11.2 No failure or delay on the part of any party in exercising any right, power or privilege under this
agreement shall operate as a waiver of, nor shall any single or partial exercise of any such right, power or
privilege preclude any other or further exercise of or the exercise of any other right, power or privilege.
If any provision of these terms and conditions is held by any competent authority to be invalid or
unenforceable in whole or in part the validity of the other provisions of these terms and conditions and the
remainder of the provision in question shall not be affected thereby.
The Supplier reserves all copyright and any other rights (if any) which may subsist in the products of, or in
connection with, the provision of the Supplier's services or facilities. The Supplier reserves the right to take
such actions as may be appropriate to restrain or prevent infringement of such copyright.
14. Notices and Service
14.1 Any notice or other information required or authorised by this Agreement to be given by either party to
the other shall be given by:- sending by pre-paid registered post; or sending by email, facsimile
transmission or comparable means of communication.

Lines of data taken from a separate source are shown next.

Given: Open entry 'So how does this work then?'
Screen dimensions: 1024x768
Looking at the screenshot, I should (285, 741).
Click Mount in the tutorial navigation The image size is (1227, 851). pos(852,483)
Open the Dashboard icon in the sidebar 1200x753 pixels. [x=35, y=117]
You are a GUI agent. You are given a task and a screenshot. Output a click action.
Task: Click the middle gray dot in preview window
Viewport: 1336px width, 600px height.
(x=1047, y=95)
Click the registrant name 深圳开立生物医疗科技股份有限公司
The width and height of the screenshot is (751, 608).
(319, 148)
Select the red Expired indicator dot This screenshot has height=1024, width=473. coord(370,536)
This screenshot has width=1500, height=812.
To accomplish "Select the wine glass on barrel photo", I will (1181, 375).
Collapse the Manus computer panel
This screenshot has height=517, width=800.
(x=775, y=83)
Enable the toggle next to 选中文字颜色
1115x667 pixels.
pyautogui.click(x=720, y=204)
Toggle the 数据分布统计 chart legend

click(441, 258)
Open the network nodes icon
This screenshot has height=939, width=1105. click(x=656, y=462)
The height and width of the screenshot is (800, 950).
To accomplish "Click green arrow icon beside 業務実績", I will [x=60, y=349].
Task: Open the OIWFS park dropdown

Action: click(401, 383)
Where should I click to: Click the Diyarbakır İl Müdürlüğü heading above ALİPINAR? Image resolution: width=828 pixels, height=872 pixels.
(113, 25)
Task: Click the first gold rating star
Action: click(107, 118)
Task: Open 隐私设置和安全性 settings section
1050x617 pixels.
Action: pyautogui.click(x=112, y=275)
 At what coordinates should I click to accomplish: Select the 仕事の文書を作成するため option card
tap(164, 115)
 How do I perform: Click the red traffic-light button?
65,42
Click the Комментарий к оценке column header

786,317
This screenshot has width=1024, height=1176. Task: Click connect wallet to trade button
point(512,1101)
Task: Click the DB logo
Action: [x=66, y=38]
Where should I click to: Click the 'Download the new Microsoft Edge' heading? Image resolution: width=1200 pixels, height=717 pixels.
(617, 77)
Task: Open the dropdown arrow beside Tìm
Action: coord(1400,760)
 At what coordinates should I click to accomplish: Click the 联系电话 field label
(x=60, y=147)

14.2 Any notice or information given by post in the manner provided by Clause 14.1 which is not returned
to the sender as undelivered shall be deemed to have been given on the 7 days after the envelope
containing was so posted; and proof that the envelope containing any such notice or information was
properly addressed, pre-paid, registered and posted, and that has not been so returned to the sender,
shall be sufficient evidence that the notice or information has been duly given.
14.3 Any notice or information sent by telex, cable, facsimile transmission or comparable means of
communication shall be deemed to have been duly given on the date of transmission, provided that a
confirming copy of is sent to the other party 24 hours after transmission.
14.4 Service of any document for the purposes of any legal proceedings concerning or arising out of this
Agreement shall be effected by either party by causing to be delivered to the other party at its registered or
principal office, or to such other address as may be notified to by the other party in wring from time to time.
15. Applicable Law and Jurisdiction
These terms and conditions shall be governed and construed in accordance with English law and the
parties shall submit to the non-exclusive jurisdiction of the English.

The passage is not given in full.